Les accords aux cordes sont légers, peu appuyés, ils sont intégrés au mouvement de l’ensemble et l’unisson des cordes est absolument fabuleux. L’équilibre classique prédomine et la même chose se répète dans les autres mouvements. Le 4e mouvement de la 7e symphonie a la force et l’énergie nécessaire, mais l’intervention des cuivres est bien intégrée aux cordes, elle n’est pas tonitruante, elle fait partie d’un tout. Cantelli est un architecte, il établit son tempo et le maintient, et les différents éléments et les voix de l’orchestre s’intègrent de façon harmonieuse. La vivacité est la vivacité de l’ensemble, et la clarté de l’ensemble est absolument remarquable, chaque section de l’orchestre ayant sa dynamique bien proportionnée avec celle des autres. Il est clair que Cantelli avait une oreille remarquable et cultivée, il avait une conception de l’œuvre qu’on appellera objective et enthousiaste à la fois. Il n’est pas étonnant que Toscanini ait vu une grande affinité entre son esthétique et celle de Cantelli, mais l’orchestre de Toscanini est plus agressif et d’un voltage plus élevé, surtout dans ses dernières années. Les deux recherchaient une interprétation objective qui met en valeur la charpente de l’œuvre, mais chacun avait sa manière propre d’ y arriver.

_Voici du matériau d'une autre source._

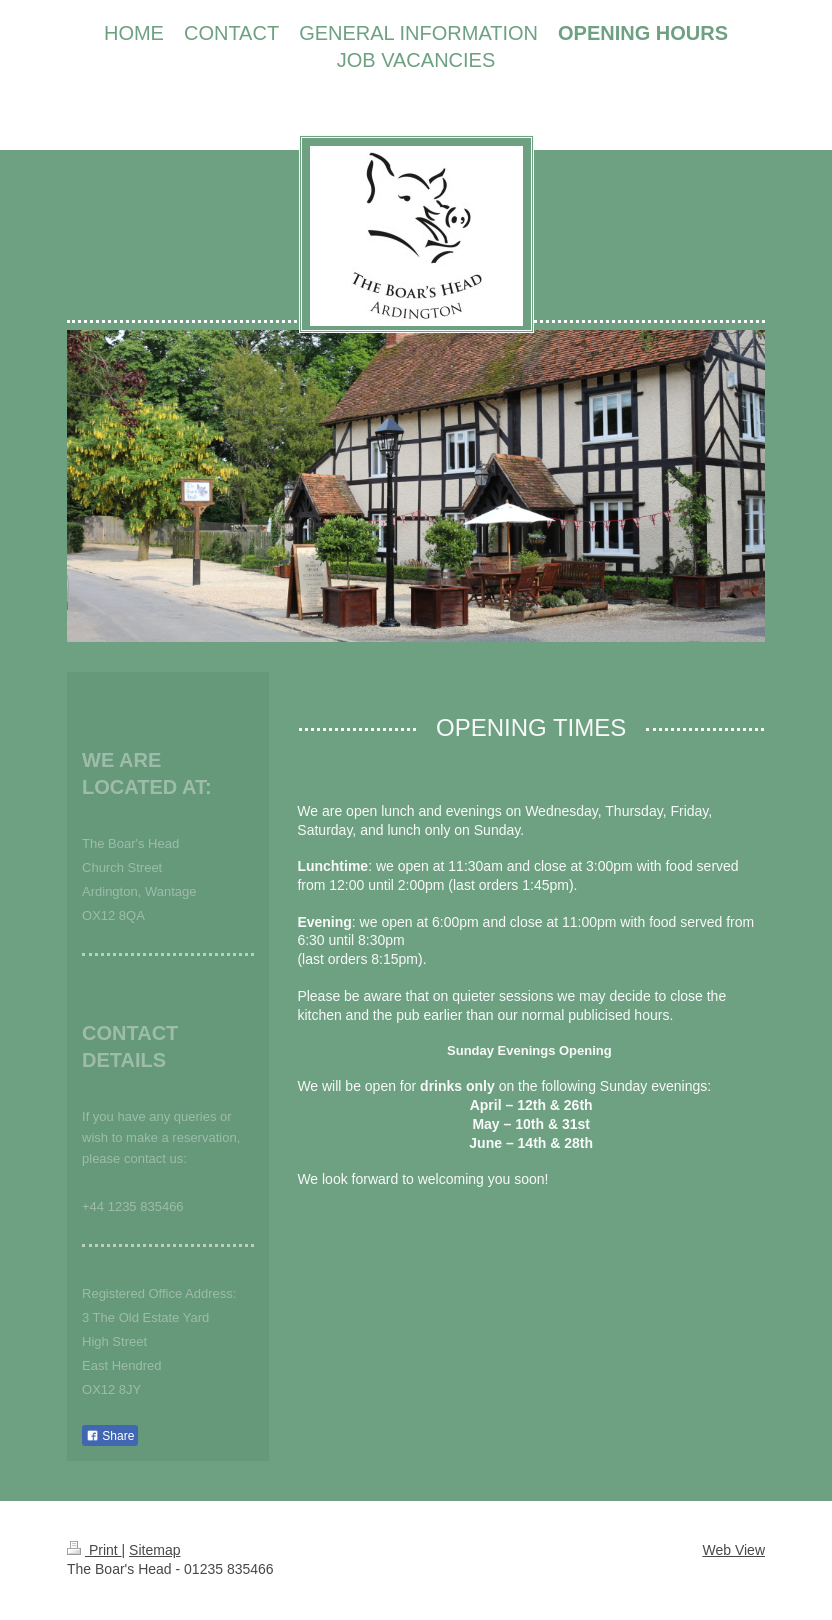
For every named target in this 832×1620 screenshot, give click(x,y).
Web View (733, 1550)
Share (110, 1436)
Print (94, 1550)
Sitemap (154, 1550)
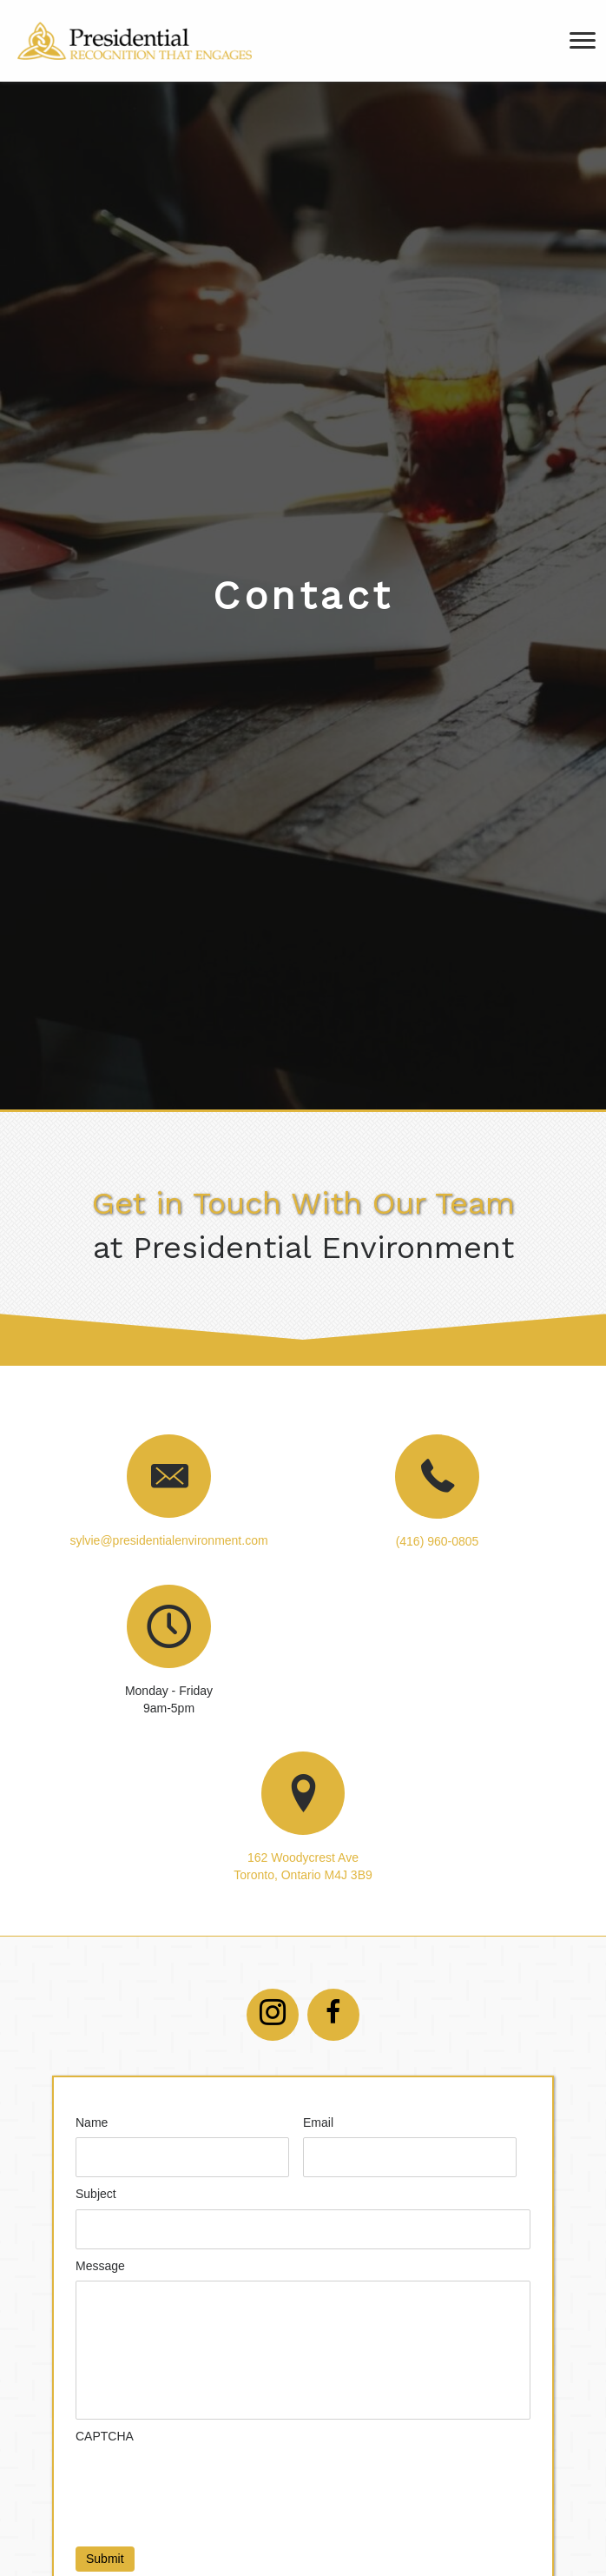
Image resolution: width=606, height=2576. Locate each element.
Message (100, 2266)
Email (318, 2122)
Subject (96, 2194)
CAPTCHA (105, 2436)
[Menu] (583, 41)
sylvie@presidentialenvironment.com (168, 1540)
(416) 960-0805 (437, 1541)
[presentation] (207, 2485)
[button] (273, 2015)
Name (92, 2122)
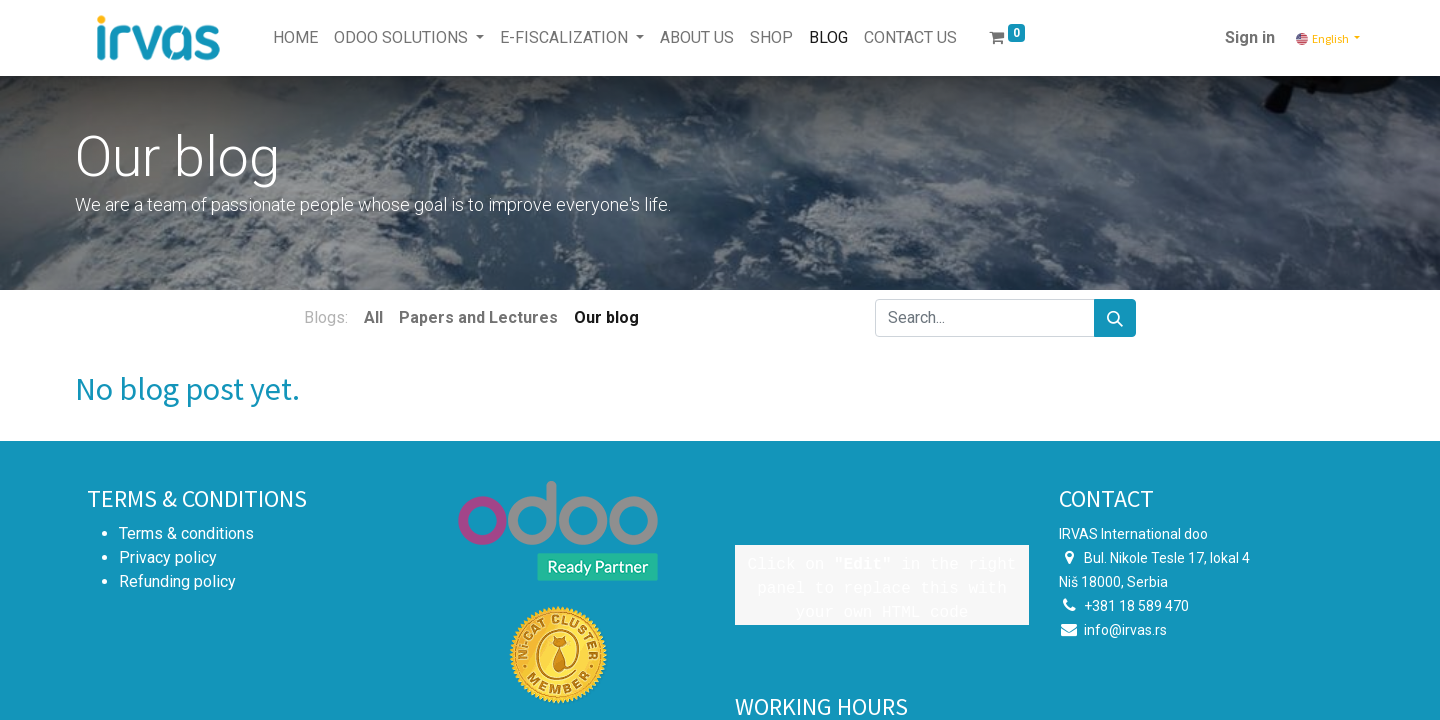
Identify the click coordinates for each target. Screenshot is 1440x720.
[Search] (1115, 318)
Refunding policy (177, 581)
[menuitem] (295, 38)
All (373, 317)
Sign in (1250, 37)
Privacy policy (168, 557)
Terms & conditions (186, 533)
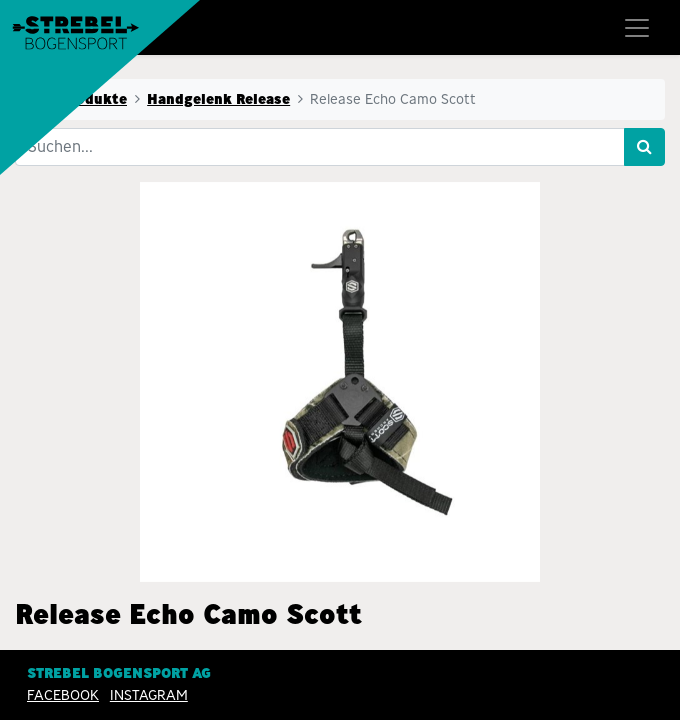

On observe chez Cantelli la même attention à la clarté, à l’équilibre et à la dynamique des sections chez des compositeurs comme Debussy, Ravel et Bartók, la même vivacité et le même enthousiasme. J’invite les mélomanes, en ce centième anniversaire de la naissance de Guido Cantelli, à s’intéresser à ses interprétations. Dès son début de carrière, il avait une conception bien affirmée de l’interprétation musicale, il possédait déjà une grande maturité face à ce qu’il voulait réaliser et les moyens pour le faire et on dit qu’il avait un rapport exceptionnel avec ses musiciens. Il n’était pas un grand chef en devenir, il était déjà un grand chef.